Certains observateurs remettent en cause le pour et le contre de ce type de convention passée avec les puissants pays d’Europe et soulignent, surtout, les énormes avantages qu’en tireront les européens, ce qui renforcera la dépendance économique des pays d’Amérique Latine.
Cet accord est « un signe qui montre que nous allons tous faire parti d’un marché commun ouvert, compétitif, dynamique, engagé à réunir les pays et le commerce », a estimé Macri durant la session plénière des dirigeants à laquelle ont également participé, en tant qu’États associés, les présidents de la Bolivie, Evo Morales, et du Chili, Sebastián Piñera.
Mario Abdo Benítez, le président du Paraguay, a exprimé sa confiance en ce nouvel accord avec l’Union Européenne qui ouvre, selon lui, de nombreuses opportunités et a cité comme exemple le taux zéro de taxes douanières dont bénéficieront les produits du Mercosur. Bolsonaro, quant à lui, a déclaré qu’il allait aider à moderniser les économies, à stimuler la croissance et à créer des emplois.
De son côté, le président Evo Morales, dont le pays est en voie d’adhésion au sein du Mercosur, a insisté sur le fait que chaque traité, chaque convention devraient avoir pour priorité de s’occuper des besoins des classes les plus humbles, les plus pauvres et des laissés-pour-compte.
Et au-delà de toute la fanfare et des flons-flons autour de cette convention entre le Mercosur (Marché Commun du Sud) et l’Europe, les dirigeants sont tombés d’accord pour renforcer les bases de leur organisation afin de mieux la préparer à affronter les défis de l’avenir.

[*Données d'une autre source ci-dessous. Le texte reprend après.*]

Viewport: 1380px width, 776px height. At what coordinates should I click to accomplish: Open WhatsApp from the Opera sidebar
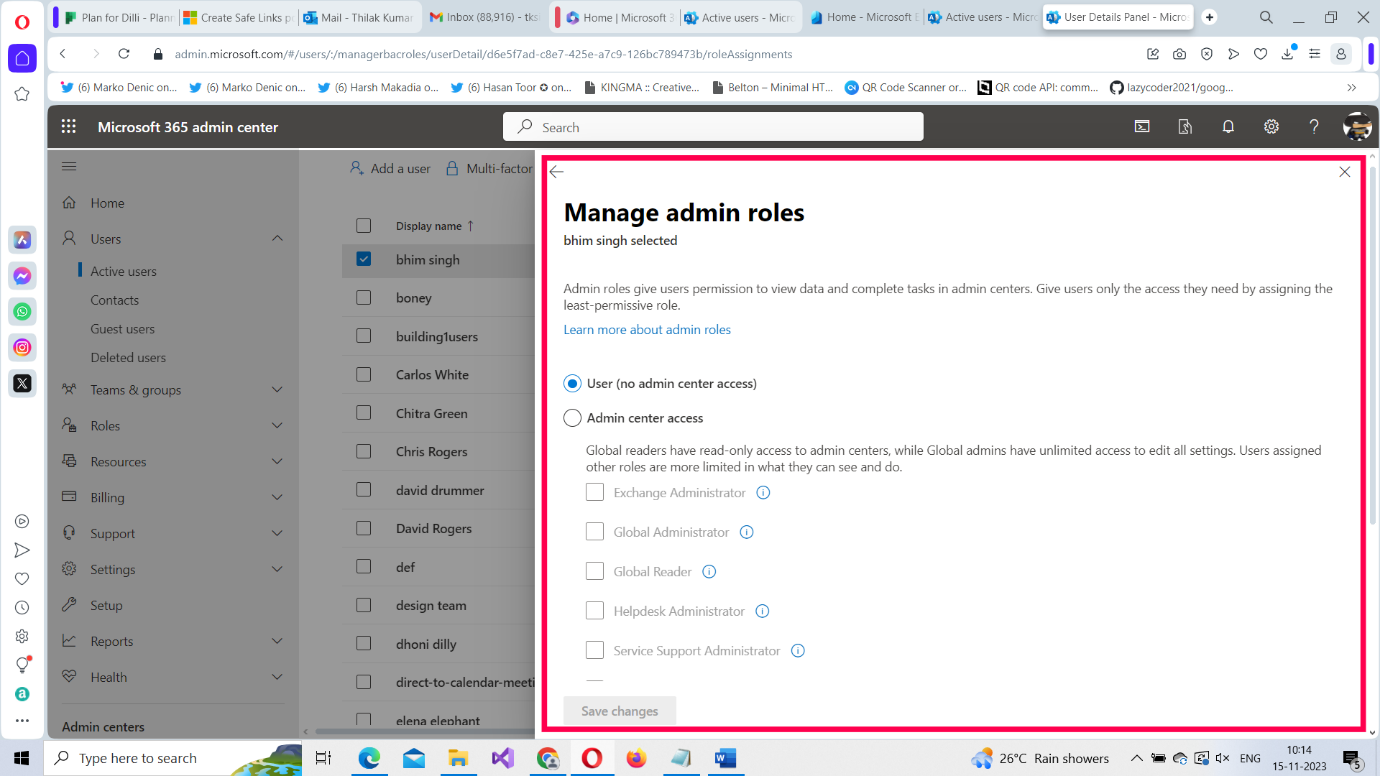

Parmi les objectifs atteints -et en plus des diverses déclarations communes- les dirigeants des pays fondateurs du Mercosur (Argentine, Brésil, Paraguay, et Uruguay) ont pu se féliciter de la disparition du coût du « roaming » entre leurs pays, ce qui représente un bénéfice net pour les citoyens.
Une fois de plus, le Venezuela a été absent de cette rencontre, le pays ayant été suspendu pour « une durée indéfinie » depuis 2017, à la suite d’une Réunion Extraordinaire à laquelle Caracas n’eut pas le droit d’assister alors que -accusé de ne pas remplir les normes du Protocole d’Adhésion- le Venezuela assurait à ce moment-là la présidence de l’organisation. Il fut donc même empêché d’aller jusqu’au bout de son mandat.
Comme il fallait s’y attendre, Macri et Bolsonaro ne perdirent aucune occasion pour revenir à la charge contre Caracas et proclamer haut et fort que le seul président légitime du Venezuela était le président autoproclamé par intérim, Juan Guaidó, un choix partagé par d’autres pays du Mercosur. La déclaration commune adoptée sur ce sujet n’a pas été signée par la Bolivie.
Le sommet s’est tenu avec le son des tambours pour bruit de fond et la clameur des manifestants qui avaient répondu à l’appel de diverses organisations sociales et politiques et s’étaient rassemblées près du Centre des Conventions afin de montrer leur opposition « au plan d’ajustement et de reddition aux intérêts économiques proposé par l’Argentine et le Brésil », considéré comme un énorme pas en arrière.
La manifestation, partie de la place Alberdi -au centre de la ville- a rejoint le Centre des Conventions Estación Belgrano et, la veille, les représentants des différents collectifs avaient tenu un contre-sommet des peuples afin de défendre le modèle de développement que le mouvement ouvrier désire pour la région.
Ainsi se termine donc cet autre Sommet du Mercosur. L’organisation est maintenant aux mains d’un Bolsonaro dont le regard est tourné vers le nord et qui a déclaré que, bien sûr, » je ne veux pas d’une Grande Patrie en Amérique du Sud ».